USU tank to help mimic outer space
Liquid nitrogen contents will aid instrument tests
July 1, 2002
Outer space is coming to Logan.
About 50 spectators at Utah State University's Space Dynamics Laboratory could see it begin to happen Friday morning. Two cranes hoisted a monster tank from a flatbed truck, and one of them lowered it into a tall housing in the lab's new Calibration and Optical Research Center.
This 32-foot-long, 11-foot-wide tank will be housed at the Calibration
and Optical Research Center at USU's Space Dynamics Laboratory.
Photo courtesy Brian Atkinson
The 32-foot-long, 11-foot-wide tank doesn't enclose a chunk of deep space. But by the first of October it is slated to hold tons of liquid nitrogen, which will be used to cool down a test chamber in order to mimic the harsh environment far beyond Earth.
Inside the chamber, a vacuum will be combined with the unbelievable cold of space so that instruments can be calibrated and tested in conditions like those they will encounter in orbit.

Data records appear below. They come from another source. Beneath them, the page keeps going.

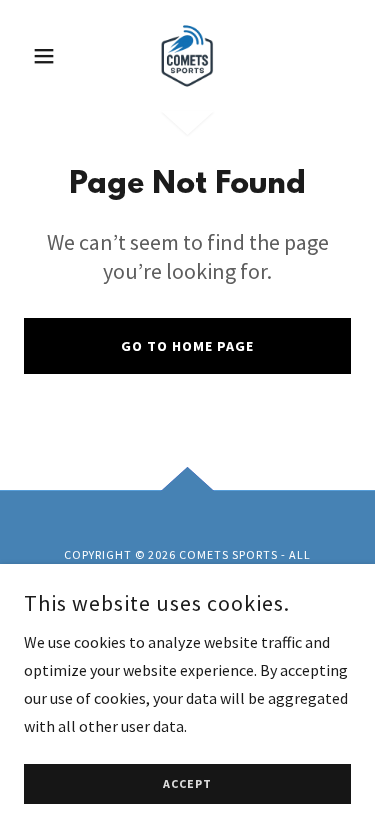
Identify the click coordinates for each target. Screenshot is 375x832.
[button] (48, 56)
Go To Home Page (187, 346)
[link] (187, 56)
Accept (187, 784)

The 11,000-gallon tank weighs 23.5 tons empty; filled, it will tip the scales at around 60 tons. The liquid nitrogen will be able to drop the temperature in the "V2 radiometric test chamber" to a stunning minus 321 degrees Fahrenheit, according to USU.
"It was really neat," said Forrest Fackrell, the laboratory's business manager, who watched the great tank hoist. "It weighs about 23 tons, so it came in on a big flatbed trailer."
Workers connected the tank to two cranes, which then lifted the tank from the flatbed.
"The trailer pulled out, and then the large-capacity crane pulled the tank vertical to where it was upright," Fackrell said.
"They unhooked the small crane, and then the big crane just took it on up."
Fackrell watched as the crane lifted the tank 70 feet in the air, then swung it into place above the special housing. The tank had to be lowered in to stand upright on three massive legs.
"The concrete footing that it sits on is 30 inches thick, heavily rebar-reinforced," he said. The lift went smoothly, without the tank bumping walls or causing damage.
Liquid nitrogen will be trucked in by tanker truck, delivered from suppliers. The tank is insulated to protect the nitrogen and keep it from boiling away.
When finished, the new lab will cost about $8 million. But the V2 vacuum chamber is a donation from aerospace giant Boeing.
Company officials decided to move away from research and development of infrared sensors and focus more on production, so they made a gift of the test chamber, says USU. That allowed Boeing to take some tax benefits.
The vacuum chamber is 12 feet long and eight feet across. It will house a rock-stable optical test bench and specialized equipment.
"It definitely will increase our capability and allow us to do a little bit bigger things here in our facility," said Fackrell.
The tank will hold tons of liquid nitrogen, used to cool a test chamber.
Photo courtesy Brian Atkinson
Many of the space instruments that USU will calibrate and test for NASA and the military record infrared data. That's light of a wavelength beyond red, invisible to the human eye but providing a great deal of information to nonhuman sensors. Infrared light is released by heat.
"As things get hotter, you get more infrared energy from them," said Alan Thurgood, associate director of the lab. The instruments to be tested are extremely ensitive, so they will be able to pick up minute amounts of infrared energy.
A camera being calibrated may be required to see the feeble infrared gleam of a star thousands of light-years away. To make it work right, "you need to simulate the . . . same brightness of sources as you're going to be measuring," he said.
Think of a visible light equivalent, Thurgood suggested. If you want to calibrate a sensitive camera using a dim light, you don't want that tiny bulb competing with a roomful of bright light. Instead, you'd switch off the other lights and then you would see the little glow.
To calibrate a camera that detects infrared radiation, you need to "turn down" heat sources by bringing the room's temperature close to absolutely zero.
Meanwhile, the chamber will be nearly as airless as the moon.
"You have to have a vacuum inside of the chamber before you start cooling it," Thurgood said. Otherwise, cold that intense would freeze the water out of the air.
"All that moisture . . . will freeze out, form frost on everything," he said. When the calibration or test is over, the frost would melt, "and you've got water all over your stuff."
A vacuum is essential not only to insulate the chamber but to create realistic test conditions for gear that will go into space.
The Space Dynamics Laboratory has long been a leader in the development and testing of infrared sensors for satellites. It already has relatively small chambers, but for testing the larger instruments now on the drawing boards, it needed a bigger vacuum facility.
Once the 43,000-square-foot center is complete, it will provide office space for more than 60 researchers, managers and technicians, plus meeting areas and special labs.
Meanwhile, watching the nitrogen tank go in was a treat for lab experts.
The 32-foot tank had to get over a 33- or 34-foot wall, said Stephen Dansie, an engineer associated with the laboratory. "It's an impressive sight to see that crane lift that thing over the wall."